Legendary Paisley Underground band The Dream Syndicate don’t seem in danger of being branded an act of nostalgia, as was the case with their latest album. These days-their second since the band reunited in the early 2010s after a 30-year hiatus. It was a great example of what a group of veterans with a history and a cult following should do: honor the past but also live in the present. In the case of These days, the songs recalled the band’s best elements – loud, guitar-dominated lyrics and black lyrics – and yet still felt contemporary. There aren’t a whole lot of tracks in the varied-sounding tracklist: from catchy rockers “Put Some Miles On,” “Recovery Mode,” and “The Way In,” to darker numbers like “Still Here Now. and “Treading Water Underneath the Stars”. ” Said Wynn upon the release of the album: “Especially these days, when everyone needs a chance to maybe get away from it all for a bit or stop the noise, I find myself late in the night wanting to find a record that will take me away, that I can close my eyes and go to another world. I wanted to make a record like that this time, a record that would meet this need that I have and probably to that of other people as well.

Blood of Weyes

Rise of the Titanic

(sub-pop)

Apart perhaps from a classical or New Age recording, Rise of the Titanic by Weyes Blood (singer-songwriter Natalie Mering’s stage nickname) was the most exquisite and produced rock album in recent memory.
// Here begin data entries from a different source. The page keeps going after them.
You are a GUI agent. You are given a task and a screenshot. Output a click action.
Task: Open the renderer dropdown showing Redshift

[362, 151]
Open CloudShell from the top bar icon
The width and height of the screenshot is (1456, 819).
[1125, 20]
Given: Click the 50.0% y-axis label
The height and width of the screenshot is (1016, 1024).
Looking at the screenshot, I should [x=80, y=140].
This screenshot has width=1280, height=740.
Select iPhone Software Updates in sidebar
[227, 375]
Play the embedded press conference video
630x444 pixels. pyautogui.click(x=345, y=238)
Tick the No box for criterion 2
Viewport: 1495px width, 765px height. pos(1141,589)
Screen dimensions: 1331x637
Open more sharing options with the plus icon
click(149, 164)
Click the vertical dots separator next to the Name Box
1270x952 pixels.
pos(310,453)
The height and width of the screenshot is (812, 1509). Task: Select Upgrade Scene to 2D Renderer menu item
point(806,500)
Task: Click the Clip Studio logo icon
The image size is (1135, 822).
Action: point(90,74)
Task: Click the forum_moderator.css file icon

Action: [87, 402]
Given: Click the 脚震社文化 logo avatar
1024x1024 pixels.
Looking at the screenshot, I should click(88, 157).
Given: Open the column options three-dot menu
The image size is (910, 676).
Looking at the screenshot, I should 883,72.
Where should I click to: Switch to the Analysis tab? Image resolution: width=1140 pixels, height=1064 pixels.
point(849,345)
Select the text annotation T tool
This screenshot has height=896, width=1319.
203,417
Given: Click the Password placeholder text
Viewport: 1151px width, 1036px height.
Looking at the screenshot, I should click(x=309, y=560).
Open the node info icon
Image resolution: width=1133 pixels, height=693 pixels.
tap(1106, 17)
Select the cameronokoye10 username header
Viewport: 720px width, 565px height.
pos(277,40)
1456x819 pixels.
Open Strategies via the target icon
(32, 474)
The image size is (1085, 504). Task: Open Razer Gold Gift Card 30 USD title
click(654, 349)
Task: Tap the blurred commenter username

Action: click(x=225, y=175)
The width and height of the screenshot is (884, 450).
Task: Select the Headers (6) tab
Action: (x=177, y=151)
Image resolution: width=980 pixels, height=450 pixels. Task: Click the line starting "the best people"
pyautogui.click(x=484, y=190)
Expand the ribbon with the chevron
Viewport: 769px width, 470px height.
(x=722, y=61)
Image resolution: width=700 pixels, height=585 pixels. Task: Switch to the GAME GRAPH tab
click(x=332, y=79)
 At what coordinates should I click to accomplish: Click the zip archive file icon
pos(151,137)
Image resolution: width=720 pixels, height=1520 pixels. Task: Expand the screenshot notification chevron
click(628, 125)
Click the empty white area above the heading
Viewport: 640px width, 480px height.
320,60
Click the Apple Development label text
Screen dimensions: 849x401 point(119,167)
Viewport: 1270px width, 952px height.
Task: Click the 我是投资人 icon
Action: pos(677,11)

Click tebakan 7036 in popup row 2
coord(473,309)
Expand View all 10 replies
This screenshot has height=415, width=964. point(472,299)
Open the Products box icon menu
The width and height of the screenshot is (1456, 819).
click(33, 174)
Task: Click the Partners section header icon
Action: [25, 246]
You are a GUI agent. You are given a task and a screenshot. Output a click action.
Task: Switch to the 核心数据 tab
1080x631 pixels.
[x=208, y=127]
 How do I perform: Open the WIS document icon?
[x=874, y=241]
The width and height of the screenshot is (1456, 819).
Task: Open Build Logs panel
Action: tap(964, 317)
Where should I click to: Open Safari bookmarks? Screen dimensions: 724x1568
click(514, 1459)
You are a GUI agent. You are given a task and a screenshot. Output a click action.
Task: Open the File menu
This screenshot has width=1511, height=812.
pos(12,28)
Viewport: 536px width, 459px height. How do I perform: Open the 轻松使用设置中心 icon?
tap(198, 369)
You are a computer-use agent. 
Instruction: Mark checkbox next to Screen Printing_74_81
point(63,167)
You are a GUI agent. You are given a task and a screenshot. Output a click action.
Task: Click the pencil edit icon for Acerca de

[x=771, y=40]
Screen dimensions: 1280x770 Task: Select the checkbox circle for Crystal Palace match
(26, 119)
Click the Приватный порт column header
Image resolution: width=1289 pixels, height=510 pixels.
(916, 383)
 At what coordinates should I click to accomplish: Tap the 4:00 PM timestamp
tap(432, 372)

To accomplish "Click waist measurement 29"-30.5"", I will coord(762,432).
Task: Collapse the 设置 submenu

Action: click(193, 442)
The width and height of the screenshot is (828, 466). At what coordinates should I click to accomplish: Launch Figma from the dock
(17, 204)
Dreamy and lush, this textured music from Weyes Blood’s fourth studio album makes you wonder if Enya recorded in the 1920s or 1970s—Rise of the Titanic sounded like a cross between psychedelia, Tin Pan Alley, classical and folk accompanied by the charming and delicate voice of Mering; some of the most notable cuts included “Everyday”, “Movies”, “Andromeda”, and “Picture Me Better”. Interestingly, according to the press notes for the record, Mering cited an unlikely inspiration in rocker Bob Seger: “Bob Seger’s clarity is unmistakable. I’m a big fan of conversational songwriting. I just try to do it in a way that also uses abstract images.

Ex-hexagon

It’s true

(Merge)

Fronted by veteran alternative rock singer and guitar goddess Mary Timony, trio Ex Hex have released their highly anticipated sequel to 2014’s excellent debut album Tears. He didn’t disappoint one iota—It’s true continued to build on the band’s penchant for unapologetic retro punk (“Cosmic Cave”), arena glam and rock (“Tough Enough”), new wave (“Radiate”), and pop metal (“Rainbow Shiner”). The album combined the worlds of The Runaways, Sweet, Blondie and Def Leppard while also sounding very much in the present. Brimming with attitude and confidence, Ex Hex’s musical contribution to 2019 thankfully didn’t suffer from the dreaded sophomore jinx.